BACKGROUND
The digitization of healthcare, facilitated by the adoption of electronic health record (EHR) systems, has revolutionized data-driven medical research and patient care. While this digital transformation offers substantial benefits in healthcare efficiency and accessibility, it concurrently raises significant concerns over privacy and data security. Initially, the journey towards protecting patient data de-identification saw the transition from rule-based systems to more mixed approaches including machine learning for de-identifying patient data. Subsequently, the emergence of Large Language Models (LLMs) has represented a further opportunity in this domain, offering unparalleled potential for enhancing the accuracy of context-sensitive de-identification. However, despite LLMs offering significant potential, the deployment of the most advanced models in hospital environments is frequently hindered by data security issues and the extensive hardware resources required.
OBJECTIVE
The objective of our study is to design, implement, and evaluate de-identification algorithms by employing fine-tuning of moderate-sized open-source language models, ensuring their suitability for production inference tasks on personal computers.
METHODS
We aimed at replacing personal identifying information (PII) with generic placeholders or labeling non-PII texts as 'ANONYMOUS', ensuring privacy while preserving textual integrity. Our dataset, derived from over 425,000 clinical notes from the adult emergency department of the Bordeaux University Hospital in France, underwent independent double annotation by two experts to create a reference for model validation with 3,000 clinical notes randomly selected. Three open-source language models of manageable size were selected for their feasibility in hospital settings: Llama 2 7B, Mistral 7B, and Mixtral 8x7B. Fine-tuning utilized the quantized Low-Rank Adaptation (qLoRA) technique. Evaluation focused on PII-level (Recall, Precision and F1-Score) and clinical note-level metrics (Recall and BLEU metric), assessing de-identification effectiveness and content preservation.
RESULTS
The generative model Mistral 7B demonstrated the highest performance with an overall F1-score of 0.9673 (vs. 0.8750 for Llama 2 and 0.8686 for Mistral 8x7B).
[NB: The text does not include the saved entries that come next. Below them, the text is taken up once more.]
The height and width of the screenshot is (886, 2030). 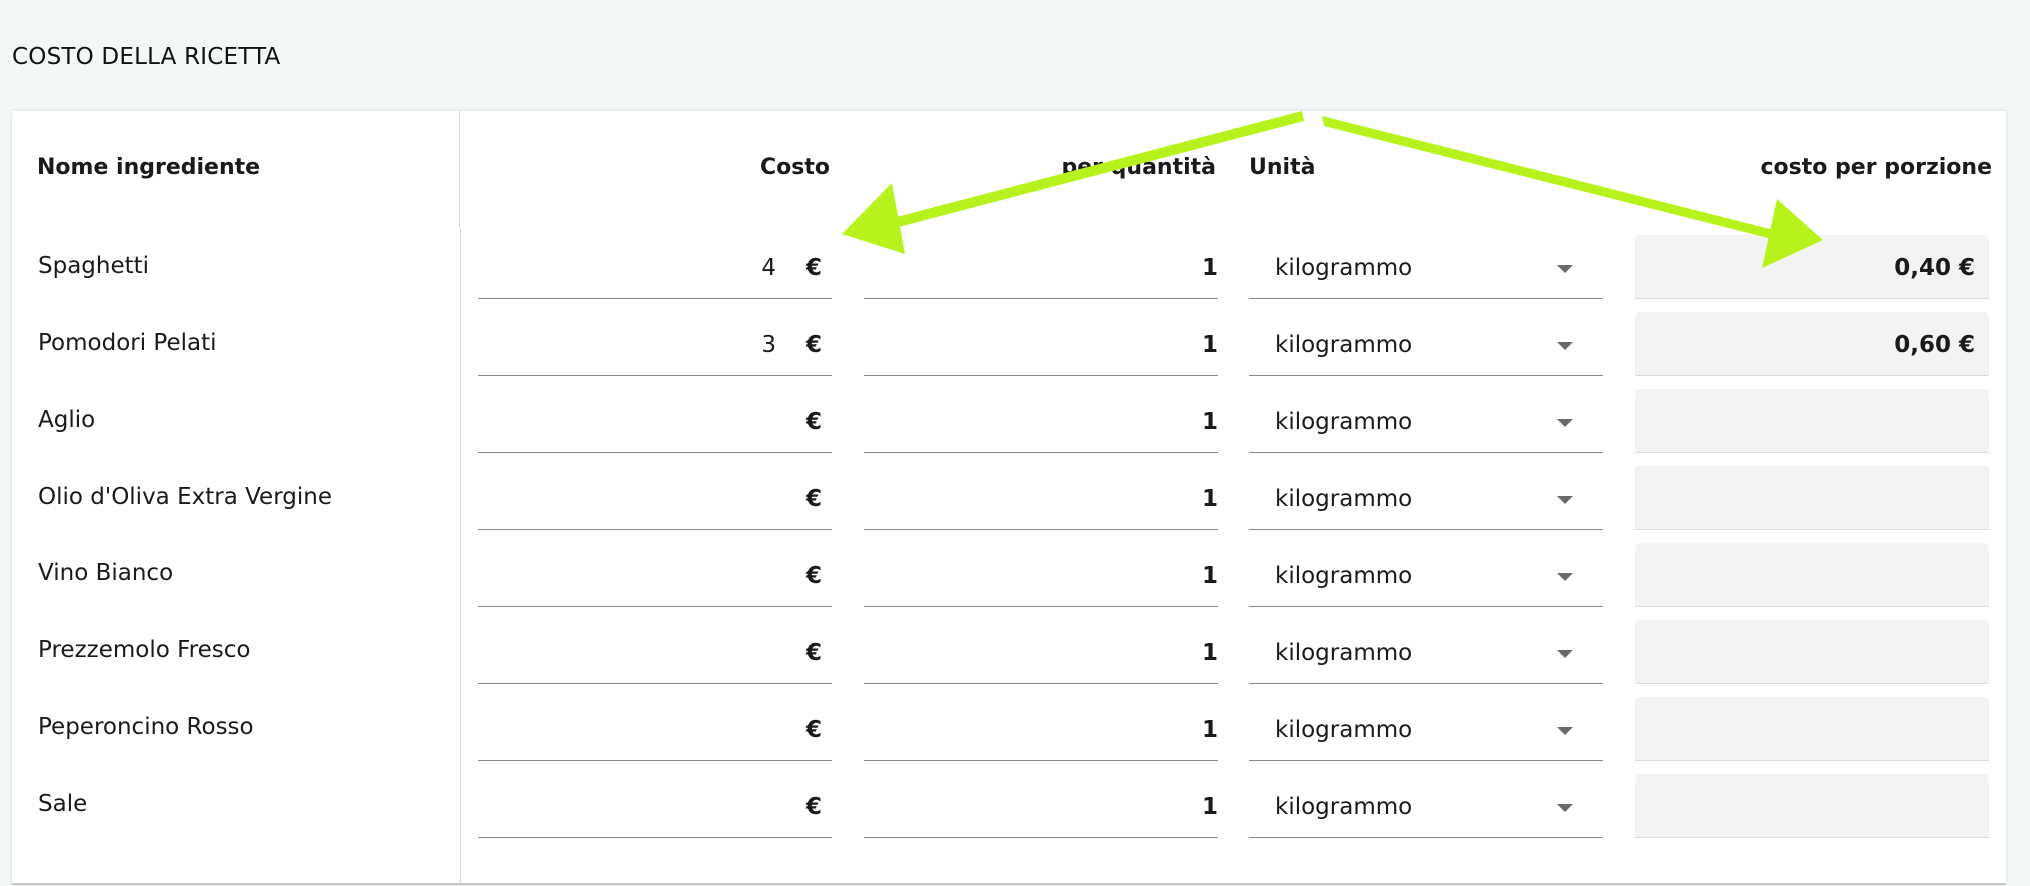 What do you see at coordinates (146, 727) in the screenshot?
I see `ingredient-name: Peperoncino Rosso` at bounding box center [146, 727].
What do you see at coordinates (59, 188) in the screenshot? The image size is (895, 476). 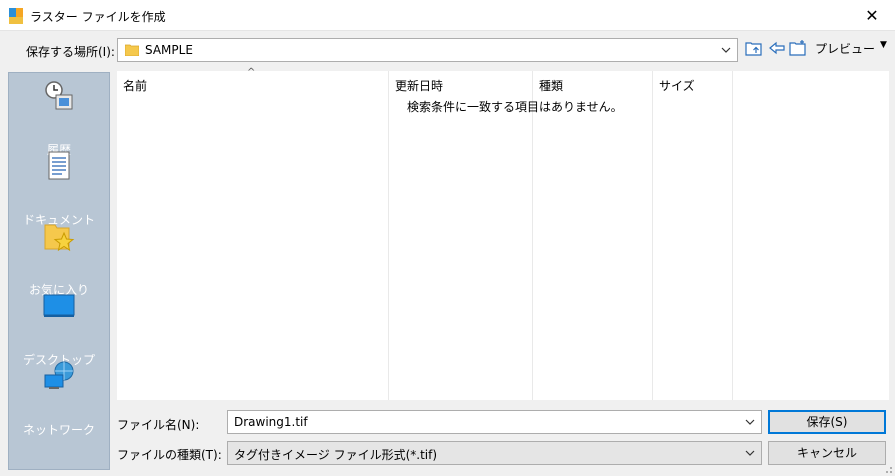 I see `place-documents: ドキュメント` at bounding box center [59, 188].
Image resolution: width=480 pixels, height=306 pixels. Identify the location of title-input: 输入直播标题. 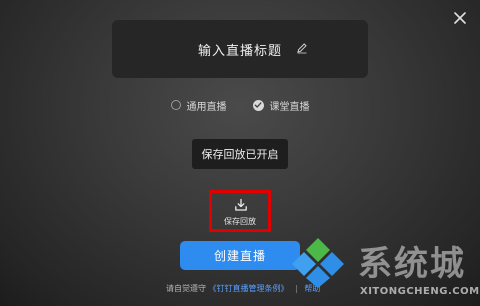
(240, 49).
At the clinical notes level, the same model achieved an overall recall of 0.9326 (vs. 0.6888 for Llama 2 and 0.6417 for Mistral 8x7B).This rate increased to 0.9915 for the anonymization of names with Mistral 7B. Four notes out of the total 3000 failed to be fully anonymized for names: in one case, the non-anonymized name belonged to a patient, while in the other cases, it belonged to medical staff. Beyond the fifth epoch, the BLEU score consistently exceeded 0.9864, indicating no significant text alteration due to the process.
CONCLUSIONS
Our research underscores the significant capabilities of generative NLP models, with Mistral 7B standing out for its superior ability to de-identify clinical texts efficiently. Achieving notable performance metrics, Mistral 7B operates effectively without requiring high-end computational resources. These methods pave the way for a broader availability of anonymized clinical texts, enabling their use for research purposes and the optimization of the healthcare system.